Task statement:
Which lines in the records below contain the word "agent"? Copy each of them.

Source records:
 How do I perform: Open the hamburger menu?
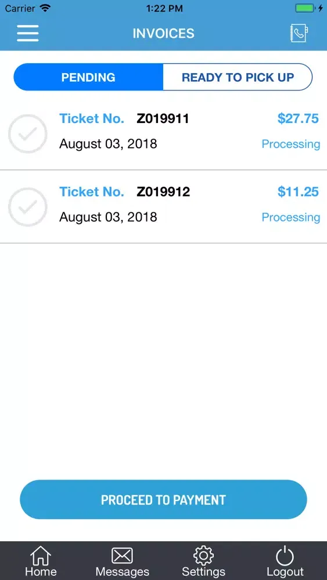[x=28, y=33]
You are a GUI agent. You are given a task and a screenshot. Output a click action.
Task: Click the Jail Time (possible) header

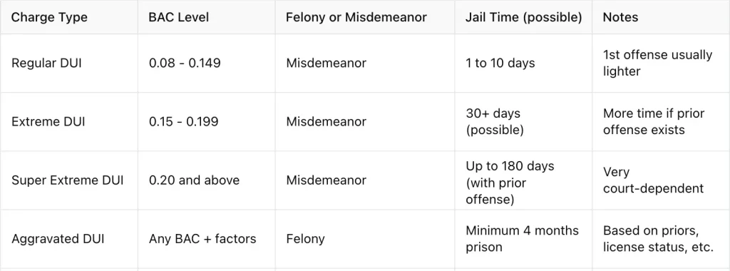coord(524,18)
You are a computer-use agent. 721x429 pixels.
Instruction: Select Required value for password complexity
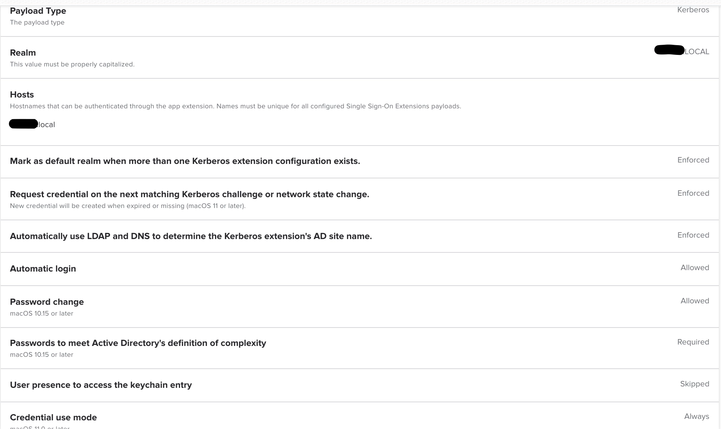(693, 342)
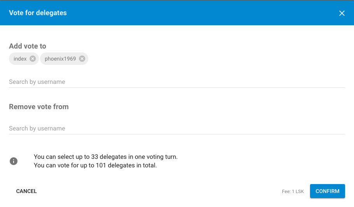Select the phoenix1969 chip label

(x=60, y=59)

Answer area:
You are a GUI agent. You are given a task and a screenshot. Output a click action.
You are a computer-use agent. 721x429 pixels.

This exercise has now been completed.